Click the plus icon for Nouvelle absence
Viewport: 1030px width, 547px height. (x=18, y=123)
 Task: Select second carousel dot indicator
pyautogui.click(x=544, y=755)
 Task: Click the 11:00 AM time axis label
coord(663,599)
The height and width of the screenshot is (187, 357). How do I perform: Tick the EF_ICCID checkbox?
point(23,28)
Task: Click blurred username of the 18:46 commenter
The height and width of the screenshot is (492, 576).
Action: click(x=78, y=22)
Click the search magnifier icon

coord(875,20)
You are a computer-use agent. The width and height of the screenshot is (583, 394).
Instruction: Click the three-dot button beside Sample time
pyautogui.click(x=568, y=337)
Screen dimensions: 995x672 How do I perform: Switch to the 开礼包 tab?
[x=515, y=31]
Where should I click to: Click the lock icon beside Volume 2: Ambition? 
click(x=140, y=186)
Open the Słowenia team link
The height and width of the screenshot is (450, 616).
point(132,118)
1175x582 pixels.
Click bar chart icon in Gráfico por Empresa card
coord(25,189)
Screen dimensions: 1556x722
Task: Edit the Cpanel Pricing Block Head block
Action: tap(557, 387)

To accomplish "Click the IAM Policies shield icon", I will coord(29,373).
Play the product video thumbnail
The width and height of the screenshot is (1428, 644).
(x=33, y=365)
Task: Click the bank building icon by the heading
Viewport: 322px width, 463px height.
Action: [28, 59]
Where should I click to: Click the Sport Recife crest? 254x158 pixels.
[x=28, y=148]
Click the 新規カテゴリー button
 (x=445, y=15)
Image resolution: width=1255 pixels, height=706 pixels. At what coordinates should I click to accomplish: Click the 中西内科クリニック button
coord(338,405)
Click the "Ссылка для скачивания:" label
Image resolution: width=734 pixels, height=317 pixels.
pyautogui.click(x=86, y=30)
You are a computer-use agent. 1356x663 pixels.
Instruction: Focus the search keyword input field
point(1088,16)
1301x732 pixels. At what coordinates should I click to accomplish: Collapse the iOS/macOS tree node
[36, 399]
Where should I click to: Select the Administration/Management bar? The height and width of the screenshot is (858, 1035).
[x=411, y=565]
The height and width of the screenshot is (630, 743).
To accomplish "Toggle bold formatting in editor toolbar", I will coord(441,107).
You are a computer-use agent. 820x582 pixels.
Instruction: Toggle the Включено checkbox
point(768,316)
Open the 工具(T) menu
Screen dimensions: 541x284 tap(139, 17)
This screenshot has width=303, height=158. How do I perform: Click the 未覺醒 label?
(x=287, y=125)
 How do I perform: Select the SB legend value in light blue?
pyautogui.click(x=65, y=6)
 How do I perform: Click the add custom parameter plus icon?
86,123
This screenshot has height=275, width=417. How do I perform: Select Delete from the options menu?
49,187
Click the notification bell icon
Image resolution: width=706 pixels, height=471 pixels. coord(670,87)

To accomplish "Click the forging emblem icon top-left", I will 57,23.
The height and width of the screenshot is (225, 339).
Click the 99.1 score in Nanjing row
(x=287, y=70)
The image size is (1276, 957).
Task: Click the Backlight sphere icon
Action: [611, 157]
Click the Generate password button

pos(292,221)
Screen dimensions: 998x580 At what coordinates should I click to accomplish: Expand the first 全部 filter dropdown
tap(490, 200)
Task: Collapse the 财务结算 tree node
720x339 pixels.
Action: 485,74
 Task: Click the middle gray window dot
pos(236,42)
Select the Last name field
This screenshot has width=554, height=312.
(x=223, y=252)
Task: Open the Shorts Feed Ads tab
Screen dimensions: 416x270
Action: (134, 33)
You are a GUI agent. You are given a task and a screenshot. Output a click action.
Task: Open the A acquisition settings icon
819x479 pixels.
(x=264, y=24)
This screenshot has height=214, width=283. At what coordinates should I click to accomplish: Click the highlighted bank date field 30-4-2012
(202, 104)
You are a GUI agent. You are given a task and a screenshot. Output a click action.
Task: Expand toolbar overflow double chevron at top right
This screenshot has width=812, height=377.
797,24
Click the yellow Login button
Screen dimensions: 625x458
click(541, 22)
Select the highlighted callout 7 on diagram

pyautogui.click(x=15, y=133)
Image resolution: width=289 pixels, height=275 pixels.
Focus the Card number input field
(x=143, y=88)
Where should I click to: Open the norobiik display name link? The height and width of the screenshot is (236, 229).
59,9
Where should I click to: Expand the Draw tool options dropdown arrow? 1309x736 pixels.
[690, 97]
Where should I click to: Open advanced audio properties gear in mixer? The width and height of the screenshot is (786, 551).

** Exercise details **
Extract the complete listing verbatim.

** Reply to the task **
Click the plus icon for Nouvelle absence
Viewport: 1030px width, 547px height. (x=18, y=123)
 Task: Select second carousel dot indicator
pyautogui.click(x=544, y=755)
 Task: Click the 11:00 AM time axis label
coord(663,599)
The height and width of the screenshot is (187, 357). How do I perform: Tick the EF_ICCID checkbox?
point(23,28)
Task: Click blurred username of the 18:46 commenter
The height and width of the screenshot is (492, 576).
Action: click(x=78, y=22)
Click the search magnifier icon

coord(875,20)
You are a computer-use agent. The width and height of the screenshot is (583, 394).
Instruction: Click the three-dot button beside Sample time
pyautogui.click(x=568, y=337)
Screen dimensions: 995x672 How do I perform: Switch to the 开礼包 tab?
[x=515, y=31]
Where should I click to: Click the lock icon beside Volume 2: Ambition? 
click(x=140, y=186)
Open the Słowenia team link
The height and width of the screenshot is (450, 616).
point(132,118)
1175x582 pixels.
Click bar chart icon in Gráfico por Empresa card
coord(25,189)
Screen dimensions: 1556x722
Task: Edit the Cpanel Pricing Block Head block
Action: tap(557, 387)

To accomplish "Click the IAM Policies shield icon", I will coord(29,373).
Play the product video thumbnail
The width and height of the screenshot is (1428, 644).
(x=33, y=365)
Task: Click the bank building icon by the heading
Viewport: 322px width, 463px height.
Action: [28, 59]
Where should I click to: Click the Sport Recife crest? 254x158 pixels.
[x=28, y=148]
Click the 新規カテゴリー button
 (x=445, y=15)
Image resolution: width=1255 pixels, height=706 pixels. At what coordinates should I click to accomplish: Click the 中西内科クリニック button
coord(338,405)
Click the "Ссылка для скачивания:" label
Image resolution: width=734 pixels, height=317 pixels.
pyautogui.click(x=86, y=30)
You are a computer-use agent. 1356x663 pixels.
Instruction: Focus the search keyword input field
point(1088,16)
1301x732 pixels. At what coordinates should I click to accomplish: Collapse the iOS/macOS tree node
[36, 399]
Where should I click to: Select the Administration/Management bar? The height and width of the screenshot is (858, 1035).
[x=411, y=565]
The height and width of the screenshot is (630, 743).
To accomplish "Toggle bold formatting in editor toolbar", I will coord(441,107).
You are a computer-use agent. 820x582 pixels.
Instruction: Toggle the Включено checkbox
point(768,316)
Open the 工具(T) menu
Screen dimensions: 541x284 tap(139, 17)
This screenshot has width=303, height=158. How do I perform: Click the 未覺醒 label?
(x=287, y=125)
 How do I perform: Select the SB legend value in light blue?
pyautogui.click(x=65, y=6)
 How do I perform: Click the add custom parameter plus icon?
86,123
This screenshot has height=275, width=417. How do I perform: Select Delete from the options menu?
49,187
Click the notification bell icon
Image resolution: width=706 pixels, height=471 pixels. coord(670,87)

To accomplish "Click the forging emblem icon top-left", I will 57,23.
The height and width of the screenshot is (225, 339).
Click the 99.1 score in Nanjing row
(x=287, y=70)
The image size is (1276, 957).
Task: Click the Backlight sphere icon
Action: [611, 157]
Click the Generate password button

pos(292,221)
Screen dimensions: 998x580 At what coordinates should I click to accomplish: Expand the first 全部 filter dropdown
tap(490, 200)
Task: Collapse the 财务结算 tree node
720x339 pixels.
Action: 485,74
 Task: Click the middle gray window dot
pos(236,42)
Select the Last name field
This screenshot has width=554, height=312.
(x=223, y=252)
Task: Open the Shorts Feed Ads tab
Screen dimensions: 416x270
Action: (134, 33)
You are a GUI agent. You are given a task and a screenshot. Output a click action.
Task: Open the A acquisition settings icon
819x479 pixels.
(x=264, y=24)
This screenshot has height=214, width=283. At what coordinates should I click to accomplish: Click the highlighted bank date field 30-4-2012
(202, 104)
You are a GUI agent. You are given a task and a screenshot. Output a click action.
Task: Expand toolbar overflow double chevron at top right
This screenshot has width=812, height=377.
797,24
Click the yellow Login button
Screen dimensions: 625x458
click(541, 22)
Select the highlighted callout 7 on diagram

pyautogui.click(x=15, y=133)
Image resolution: width=289 pixels, height=275 pixels.
Focus the Card number input field
(x=143, y=88)
Where should I click to: Open the norobiik display name link? The height and width of the screenshot is (236, 229).
59,9
Where should I click to: Expand the Draw tool options dropdown arrow? 1309x736 pixels.
[690, 97]
Where should I click to: Open advanced audio properties gear in mixer? The width and height of the screenshot is (786, 551).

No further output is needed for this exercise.